● Aim of the exercise
Where the line containing "The width and" appears, begin retyping; continue exactly through the final line of the data. Omit every picture.

Screenshot grounding data
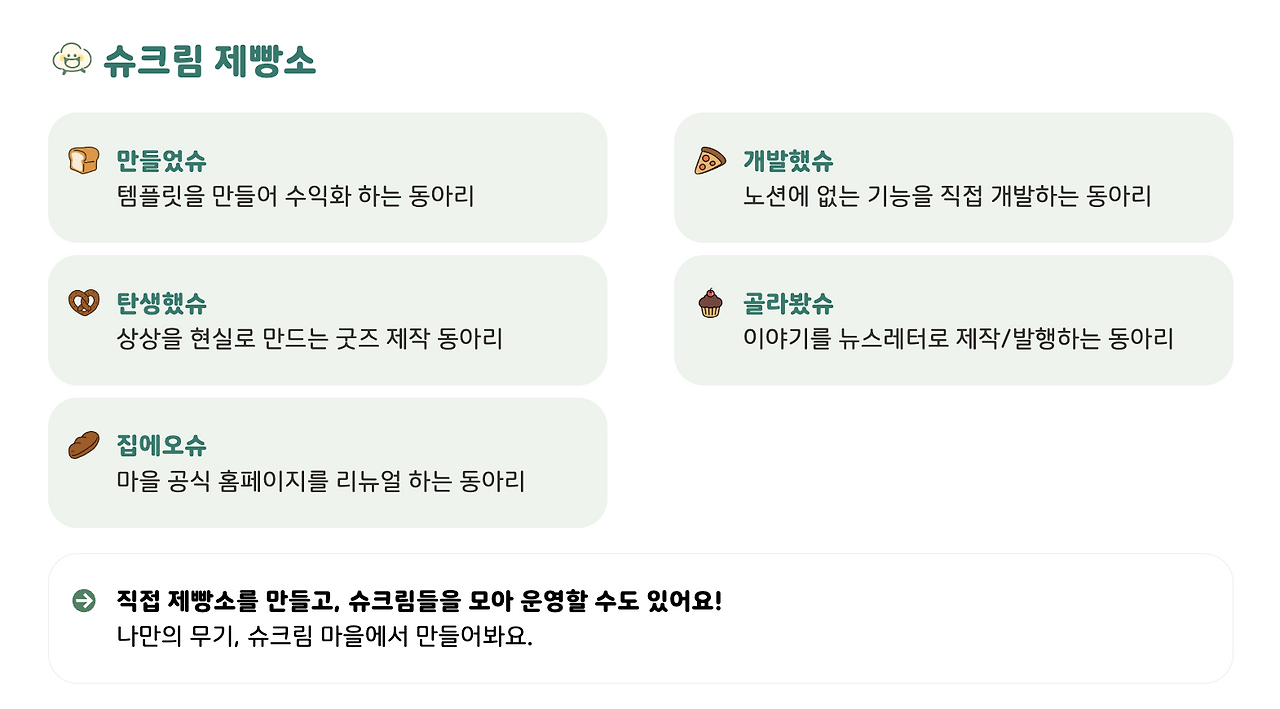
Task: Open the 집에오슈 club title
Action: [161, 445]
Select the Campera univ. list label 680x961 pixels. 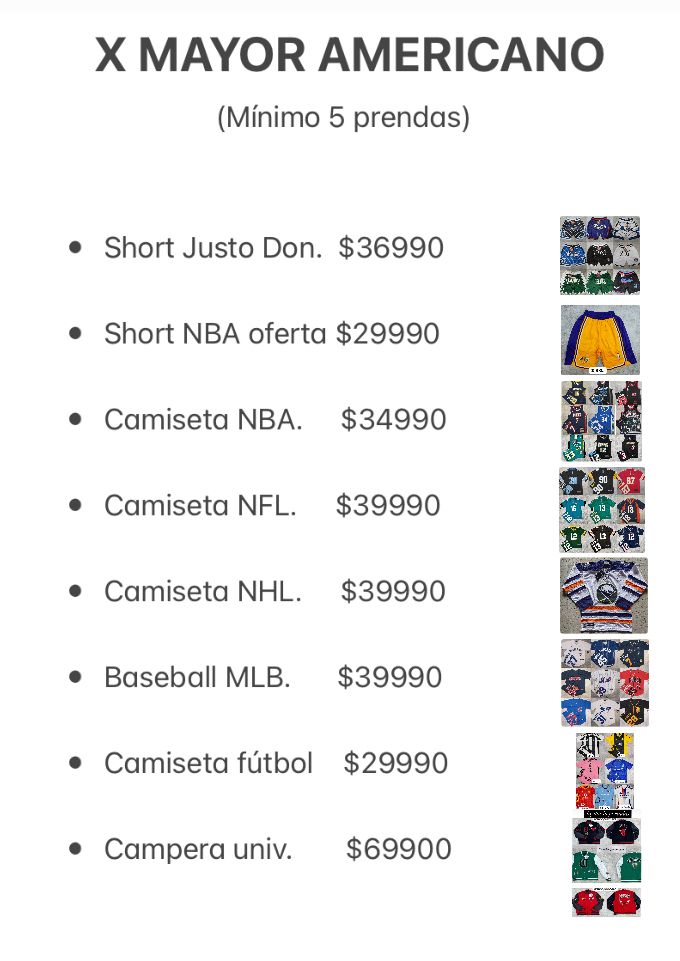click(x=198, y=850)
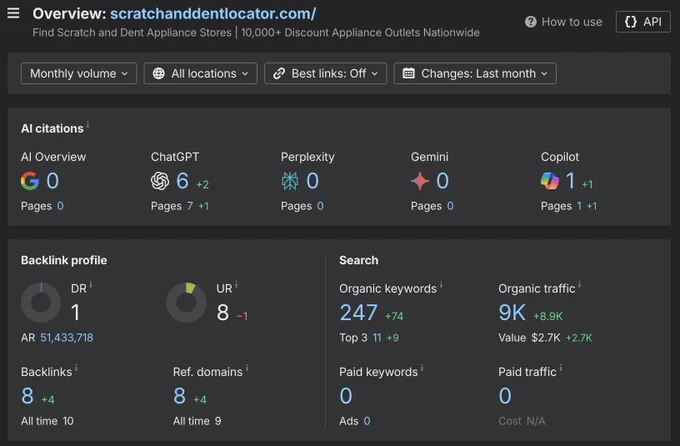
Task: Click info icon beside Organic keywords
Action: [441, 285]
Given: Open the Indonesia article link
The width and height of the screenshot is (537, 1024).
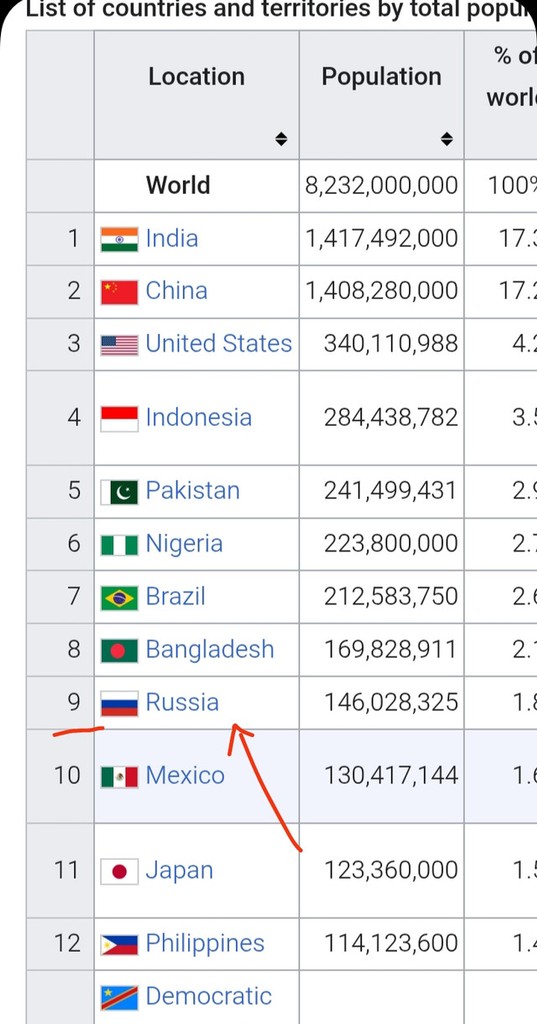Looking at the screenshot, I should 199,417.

● Result of this exercise
The width and height of the screenshot is (537, 1024).
Looking at the screenshot, I should 199,417.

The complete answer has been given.